The body of Zalkans, who was previously convicted of murdering his wife, was found hanged on 4 October just five minutes from the canal path where Alice was last seen alive.
The Crown Prosecution Service (CPS) have now confirmed if he was alive, there would have been enough evidence to charge with Zalkans with Alice's murder after he was previously identified as the main suspect.
He was linked to the teenager's murder after CCTV footage of Alice walking along the Grand Union Canal showed Zalkalns cycling in the same direction a few minutes later.
Detective chief inspector Andy Chalmers said the motivation behind the murder was "most likely sexual".
Police said factors such as Alice's iPhone cover been found in Zalkan's garden and DNA from a cigarette butt found metres from where Alice's body belonging to Zalkans would have provided enough evidence to bring forward a murder charge.
A previous inquest into Alice's death heard that the teenager's body was wrapped in a bag and weighted down by logs and house bricks.
Her body was found following the biggest police search operation since the 7/7 terror attacks in London in 2005.
Zalkans spent seven years in jail in Latvia after been found guilty of murdering his wife in 1998. Despite his conviction, police said he had entered the UK legally.
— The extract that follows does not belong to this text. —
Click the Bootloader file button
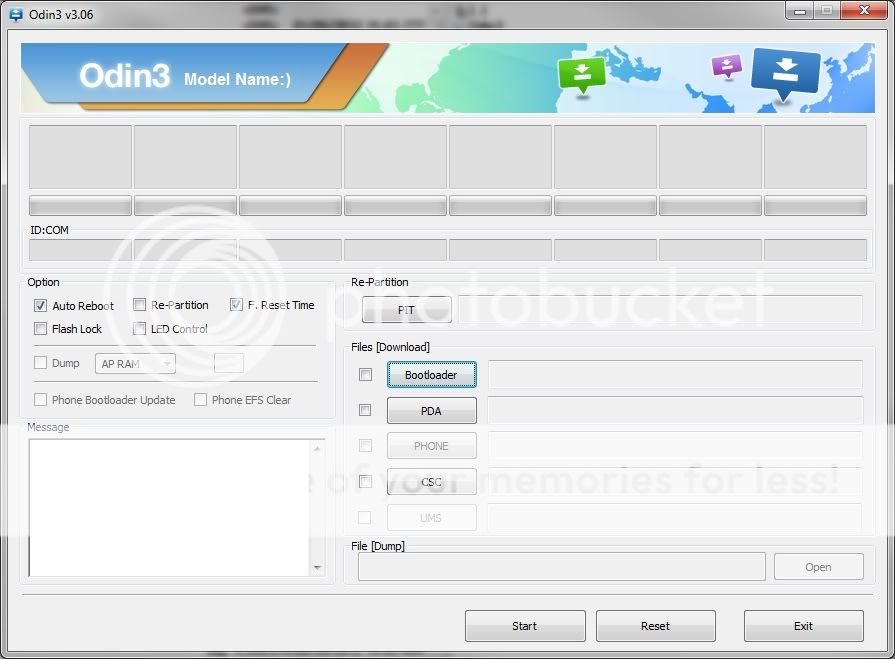point(431,375)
Chalmers, said: "I am satisfied that the evidence points firmly to Zalkalns as being responsible for the abduction and murder of Alice. I believed it was important for the CPS to assess the evidence that the investigation team had found against him to reassure Alice's family and the community, who were so affected by her disappearance.
"The public support for our investigation in the local community was overwhelming. I hope that the CPS's decision that, if he was alive, Zalkalns would have been charged with Alice's murder will in some way help the community come to terms."
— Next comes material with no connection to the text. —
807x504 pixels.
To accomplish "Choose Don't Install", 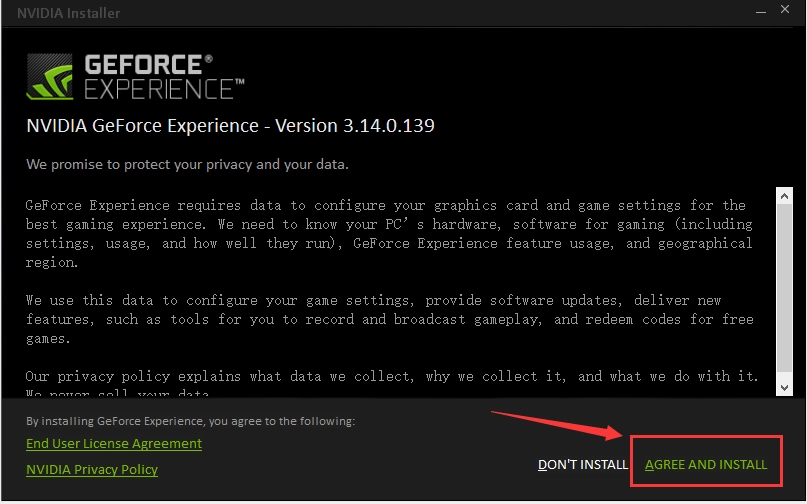I will [x=583, y=465].
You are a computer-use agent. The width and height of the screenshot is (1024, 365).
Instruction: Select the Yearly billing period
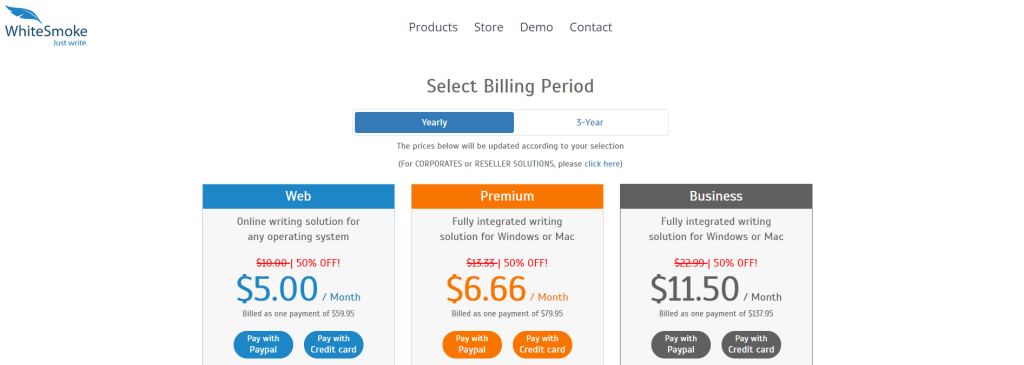434,122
Tim Thompson, deputy chief crown prosecutor for CPS London said: "I have received a report on the Metropolitan Police investigation into the disappearance and death of Alice Gross. The report concerned Arnis Zalkalns, and the CPS has not been asked to consider any other suspect.
"It is not for the CPS to say whether or not Arnis Zalkalns killed Alice Gross – that would have been for a jury to decide - but instead to determine whether there was evidence which would have provided a realistic prospect of conviction, and therefore enough evidence to charge him with murder.
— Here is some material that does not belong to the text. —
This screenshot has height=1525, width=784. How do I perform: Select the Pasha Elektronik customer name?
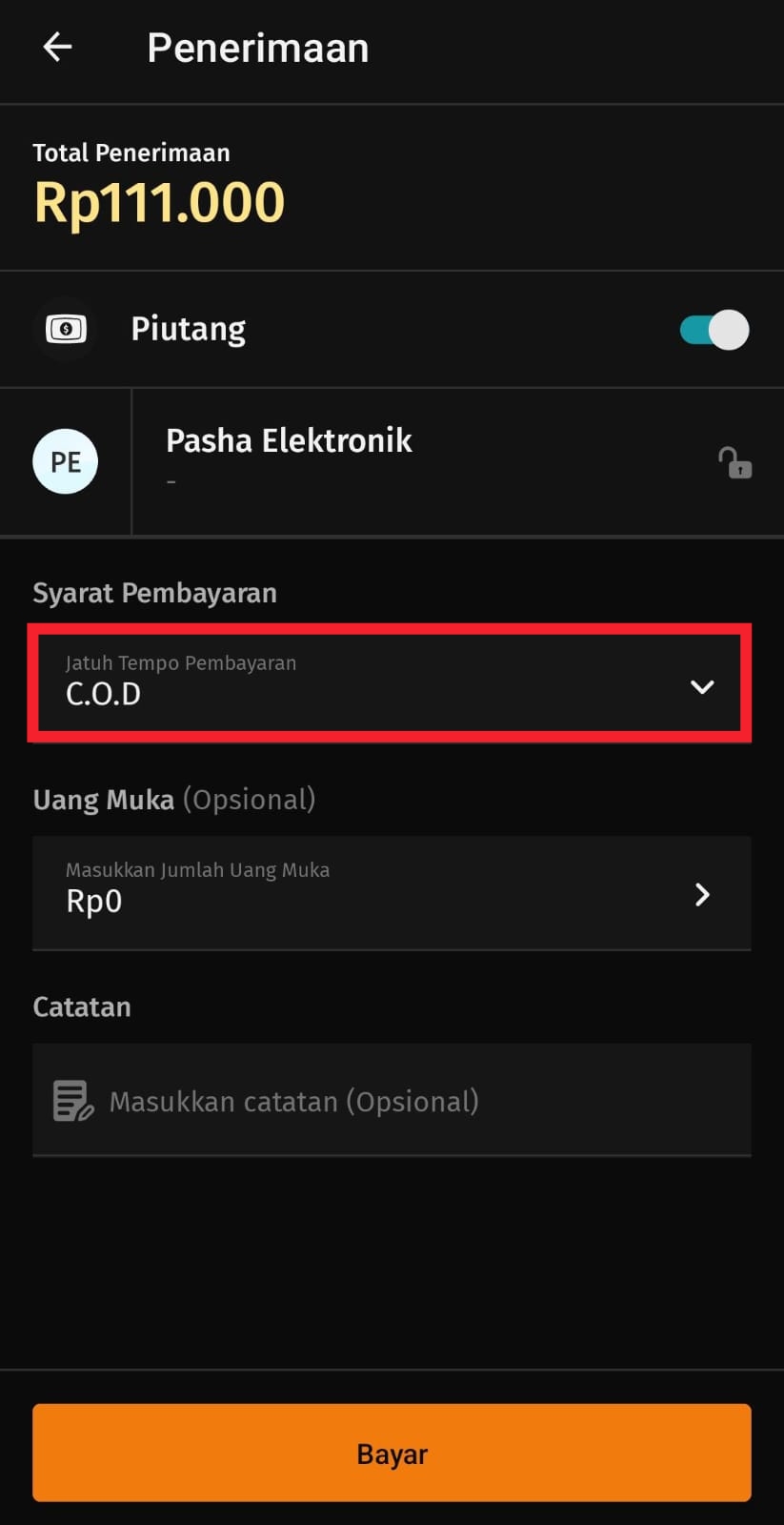click(x=289, y=440)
"There is no eye-witness evidence. The scientific evidence does not link Arnis Zalkalns directly to Alice's death. Nonetheless the evidence as a whole gives rise to a circumstantial case that would clearly meet the full Code test. Of all the people the various strands of evidence might have implicated they in fact point towards Arnis Zalkalns: a person who has previously killed, and concealed the body of, a young woman."